Wait a while, and everything old will become new again.
In October of 2004 I wrote in this space that the key argument in efforts to lure a horse track and slots parlor here comes down to the question of just whose ching is it anyway. I was hoping to outline the fight over the ten million dollars a year the legislation requires the operator to pay the host community, and the effort by Mountaineer Gaming to get the local community to kick half of it back for site improvements.
Fast forward 16 months to just this week, when Summit Township Supervisor Marlin Coon decided to “set the record straight” by writing a commentary that was included in the Township newsletter, opinions that later appeared in the Erie Times-News.

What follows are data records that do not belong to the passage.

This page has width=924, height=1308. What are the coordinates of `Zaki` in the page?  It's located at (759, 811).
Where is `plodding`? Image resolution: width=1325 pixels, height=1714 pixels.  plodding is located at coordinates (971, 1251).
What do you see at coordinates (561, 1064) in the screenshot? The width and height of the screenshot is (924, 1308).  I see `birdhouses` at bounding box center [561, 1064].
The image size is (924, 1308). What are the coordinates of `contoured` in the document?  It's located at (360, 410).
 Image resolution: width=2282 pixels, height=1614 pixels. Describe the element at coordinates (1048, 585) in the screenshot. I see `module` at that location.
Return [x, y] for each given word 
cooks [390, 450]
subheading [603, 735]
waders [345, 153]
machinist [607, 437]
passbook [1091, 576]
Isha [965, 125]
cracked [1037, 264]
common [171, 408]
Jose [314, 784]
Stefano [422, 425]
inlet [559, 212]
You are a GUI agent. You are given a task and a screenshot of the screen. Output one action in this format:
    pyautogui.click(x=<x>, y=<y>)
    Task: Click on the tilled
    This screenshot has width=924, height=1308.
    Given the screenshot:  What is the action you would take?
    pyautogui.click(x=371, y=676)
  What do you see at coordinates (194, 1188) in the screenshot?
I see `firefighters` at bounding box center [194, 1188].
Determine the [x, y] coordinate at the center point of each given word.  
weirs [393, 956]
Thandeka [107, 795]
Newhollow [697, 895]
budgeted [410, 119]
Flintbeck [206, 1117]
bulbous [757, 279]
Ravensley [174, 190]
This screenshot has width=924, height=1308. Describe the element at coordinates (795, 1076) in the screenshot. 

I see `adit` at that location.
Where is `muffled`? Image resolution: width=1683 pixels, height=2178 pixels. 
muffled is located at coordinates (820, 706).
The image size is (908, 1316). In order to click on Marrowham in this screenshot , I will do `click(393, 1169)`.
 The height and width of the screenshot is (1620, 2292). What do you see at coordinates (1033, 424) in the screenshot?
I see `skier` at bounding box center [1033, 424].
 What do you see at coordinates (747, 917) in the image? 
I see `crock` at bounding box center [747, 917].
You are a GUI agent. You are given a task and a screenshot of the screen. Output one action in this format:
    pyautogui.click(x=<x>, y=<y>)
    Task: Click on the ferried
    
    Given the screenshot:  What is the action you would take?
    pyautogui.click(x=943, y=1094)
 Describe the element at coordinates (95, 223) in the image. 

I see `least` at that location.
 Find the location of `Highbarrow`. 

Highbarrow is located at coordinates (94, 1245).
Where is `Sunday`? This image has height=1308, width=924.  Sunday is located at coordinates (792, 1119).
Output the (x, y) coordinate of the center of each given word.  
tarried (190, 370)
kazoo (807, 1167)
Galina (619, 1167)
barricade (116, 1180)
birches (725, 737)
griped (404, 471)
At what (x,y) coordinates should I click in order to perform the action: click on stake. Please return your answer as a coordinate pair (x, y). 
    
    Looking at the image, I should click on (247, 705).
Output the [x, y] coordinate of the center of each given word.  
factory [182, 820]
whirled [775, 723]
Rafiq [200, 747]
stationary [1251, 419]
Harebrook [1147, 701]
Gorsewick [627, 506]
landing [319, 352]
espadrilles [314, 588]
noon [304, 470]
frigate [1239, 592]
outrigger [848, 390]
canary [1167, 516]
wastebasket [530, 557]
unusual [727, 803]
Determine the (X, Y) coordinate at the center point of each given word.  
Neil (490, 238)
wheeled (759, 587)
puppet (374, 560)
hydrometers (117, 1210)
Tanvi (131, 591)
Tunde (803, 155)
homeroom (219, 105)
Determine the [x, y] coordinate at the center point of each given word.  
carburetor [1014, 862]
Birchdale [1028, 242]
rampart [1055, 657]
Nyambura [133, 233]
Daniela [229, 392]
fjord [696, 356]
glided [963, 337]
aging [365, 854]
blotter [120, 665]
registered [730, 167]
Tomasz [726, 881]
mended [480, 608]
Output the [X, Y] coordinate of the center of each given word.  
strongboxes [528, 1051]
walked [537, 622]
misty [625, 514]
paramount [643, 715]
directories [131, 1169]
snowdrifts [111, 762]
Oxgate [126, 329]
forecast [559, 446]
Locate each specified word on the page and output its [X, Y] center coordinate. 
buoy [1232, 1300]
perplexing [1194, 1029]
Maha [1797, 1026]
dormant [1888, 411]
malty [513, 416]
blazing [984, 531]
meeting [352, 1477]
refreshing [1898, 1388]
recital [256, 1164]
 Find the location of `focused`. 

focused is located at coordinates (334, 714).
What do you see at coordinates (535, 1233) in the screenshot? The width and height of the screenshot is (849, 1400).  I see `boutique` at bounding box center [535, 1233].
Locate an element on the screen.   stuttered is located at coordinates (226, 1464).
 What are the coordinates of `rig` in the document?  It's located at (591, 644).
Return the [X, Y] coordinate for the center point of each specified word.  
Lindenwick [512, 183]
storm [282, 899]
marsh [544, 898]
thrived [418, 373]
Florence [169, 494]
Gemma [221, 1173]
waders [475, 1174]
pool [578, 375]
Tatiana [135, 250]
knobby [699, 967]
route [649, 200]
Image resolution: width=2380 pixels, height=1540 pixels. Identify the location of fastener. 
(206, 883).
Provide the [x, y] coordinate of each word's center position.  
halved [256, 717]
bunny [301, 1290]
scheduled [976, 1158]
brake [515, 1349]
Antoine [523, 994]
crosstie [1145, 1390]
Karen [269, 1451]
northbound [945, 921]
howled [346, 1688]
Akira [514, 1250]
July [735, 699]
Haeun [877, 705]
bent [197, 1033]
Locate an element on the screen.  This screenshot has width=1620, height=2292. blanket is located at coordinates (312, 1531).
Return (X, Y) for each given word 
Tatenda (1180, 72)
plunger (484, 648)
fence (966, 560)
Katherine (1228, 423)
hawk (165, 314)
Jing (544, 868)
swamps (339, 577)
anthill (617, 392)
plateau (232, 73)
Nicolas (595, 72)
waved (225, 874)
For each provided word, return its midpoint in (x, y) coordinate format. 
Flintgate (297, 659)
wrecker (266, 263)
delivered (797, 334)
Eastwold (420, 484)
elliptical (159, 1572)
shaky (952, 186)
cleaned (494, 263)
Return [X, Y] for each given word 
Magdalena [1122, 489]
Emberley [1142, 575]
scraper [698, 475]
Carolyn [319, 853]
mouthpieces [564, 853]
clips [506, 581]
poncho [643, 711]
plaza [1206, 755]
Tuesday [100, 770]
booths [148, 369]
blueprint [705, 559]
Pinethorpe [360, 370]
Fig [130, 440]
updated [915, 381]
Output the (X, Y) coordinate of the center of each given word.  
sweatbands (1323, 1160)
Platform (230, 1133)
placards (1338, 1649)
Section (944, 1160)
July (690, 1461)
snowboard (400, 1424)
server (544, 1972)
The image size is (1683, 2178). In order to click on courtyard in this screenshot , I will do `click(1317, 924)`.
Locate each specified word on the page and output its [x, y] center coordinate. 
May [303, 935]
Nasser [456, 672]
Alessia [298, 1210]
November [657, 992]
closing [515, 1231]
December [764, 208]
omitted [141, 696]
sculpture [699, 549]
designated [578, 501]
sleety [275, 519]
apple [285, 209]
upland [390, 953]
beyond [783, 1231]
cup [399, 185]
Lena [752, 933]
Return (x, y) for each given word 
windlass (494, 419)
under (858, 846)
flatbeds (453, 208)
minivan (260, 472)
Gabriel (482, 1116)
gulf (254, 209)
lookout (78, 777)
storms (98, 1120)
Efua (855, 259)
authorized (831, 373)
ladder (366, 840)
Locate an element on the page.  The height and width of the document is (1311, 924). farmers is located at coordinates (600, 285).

While targeting the newspaper specifically, Coon also chastises the media in general for allowing taxpayers to believe that a private developer would be benefiting from taxpayer dollars.
Therein lies the rub.
Coon doesn’t believe the dollars are public, so he sees no problem in giving a developer his own money back.
“These are dollars over and above all existing taxes,” Coon insists.
That’s true, but only because it’s a new tax, on future slots parlors existing for the first time in Pennsylvania.
Someone will have to widen lanes and install traffic lights for the new venture. Someone will have to provide extra policing and security. Someone will have to be trained in how to handle a fire in a horse barn, and have the equipment necessary if lives have to be saved, both human and equine.
Slots parlors create expenses for a community as well as revenues. Slots operators are expert at keeping food and drink and gambling dollars in house, and racinos near interstates are rarely economic engines for the communities that host them.
People stop by, spend their money, jump back on the highway and go home.
Lawmakers know that, and purposely set aside revenues so that smaller communities would not have to bear of brunt of the public cost of slots.
So, sorry, Mr. Coon, but those are tax dollars, and if half of them go to the developer for site improvements, then there are that many fewer dollars left for the inevitable cost of supporting gaming.
What goes around comes around, and the argument over the ching that fueled the debate over five years ago rages still.